Ten things to know about XDocs

InfoPath a huge step in the right direction

Jean Paoli, the architect of Microsoft Office's XML capabilities, recently spent several hours showing me Microsoft's newest Office family member, InfoPath (formerly XDocs, originally NetDocs). Here are 10 things you should know about this revolutionary piece of software.

1. You use it to gather and view semi-structured information.

The most obvious example of such data-gathering is the business form. While acknowledging the marketing need to brand InfoPath as a forms application, Paoli insists -- rightly -- that there is more to the story. To the user, InfoPath is a general-purpose viewer and editor of business information. To the developer, it's a power tool for building applications that view, edit, and transform XML data.

2. Users create and maintain high-quality data.

Like Office 11 and Excel 11, InfoPath can bind an XML Schema to a document, can interactively validate the document against the schema, and can prevent the user from saving the document in an invalid state. In addition to schema constraints, you can attach extra validation rules. For this purpose, the InfoPath design mode includes an XPath-aware expression builder.

3. It is aggressively standards-based.

Word 11 can save formatted documents in an XML format called WordML, or it can save schematized data without formatting as generic XML. Although these two modes are both standard in their use of XML, they are nevertheless quite distinct from one another. In the latter case you use XSLT to apply the WordML styling to a core of pure structured data, but it's optional.

With InfoPath, XSLT isn't an option. The document's core of structured data is always expressed through one or more views, and those views are XSLT transformations. InfoPath's more unified model does not derive from Word, but rather from Paoli's former project, Internet Explorer.
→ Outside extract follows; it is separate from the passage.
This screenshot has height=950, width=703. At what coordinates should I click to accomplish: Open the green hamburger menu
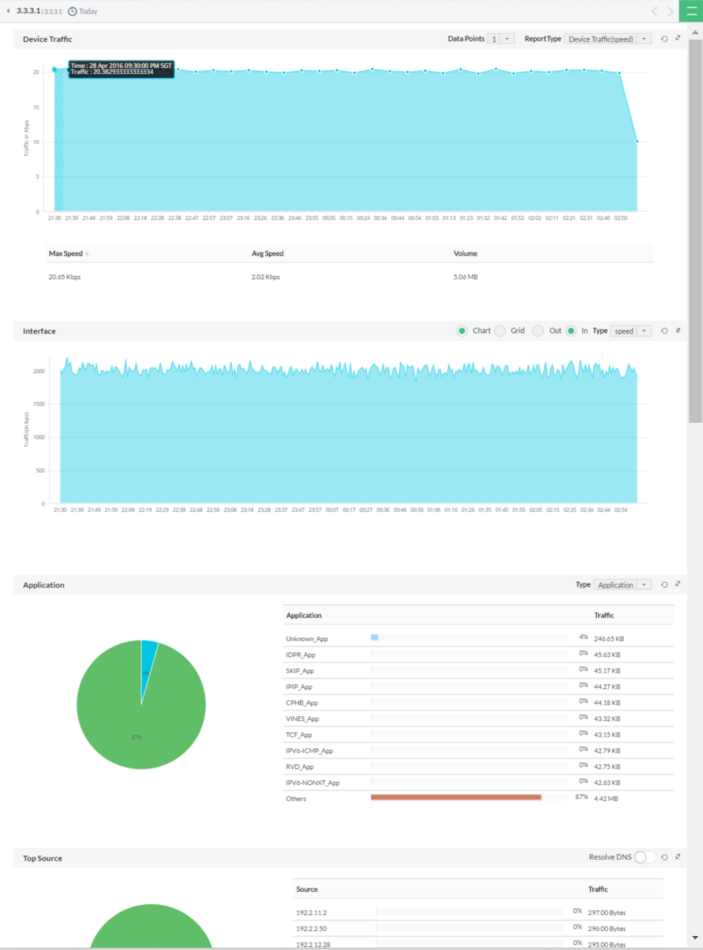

In an InfoPath document, formatted text is expressed as XHTML (the schema for which must be bound to the document), and all styling is accomplished by means of standard CSS (Cascading Style Sheets).

InfoPath also provides a DOM (Document Object Model) accessible to scripting languages such as VBScript and JavaScript.
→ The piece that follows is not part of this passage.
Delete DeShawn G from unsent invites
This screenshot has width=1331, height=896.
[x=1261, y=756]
4. It connects people to business processes.

As SOAP packets wend their way through business workflows, people need to open them up, look at them, think about them, interact with them, and inject them back into the workflows. InfoPath aims to support that interaction in a way that's completely natural for the user, but sacrifices none of the fidelity of the XML data on which Web services depend.

5. It embraces both centralized and peer-to-peer workflow.

In a server-centric model, you might fetch an InfoPath document from a server, add to or modify the data, and then post it back to the server. But since the document is a fully self-contained package of data, schema, and layout, you could as easily e-mail your changed version to a colleague for review and for injection back into the workflow. This fluid blend of centralized and peer-to-peer styles nicely accommodates business reality.

6. You can use it online or offline.

When you're online, you can request an InfoPath document from a Web server and post changes back to that server. When offline, your InfoPath document (i.e., a package of XML data, schema, and layout information) lives in a .CAB (Cabinet) file that you can use locally.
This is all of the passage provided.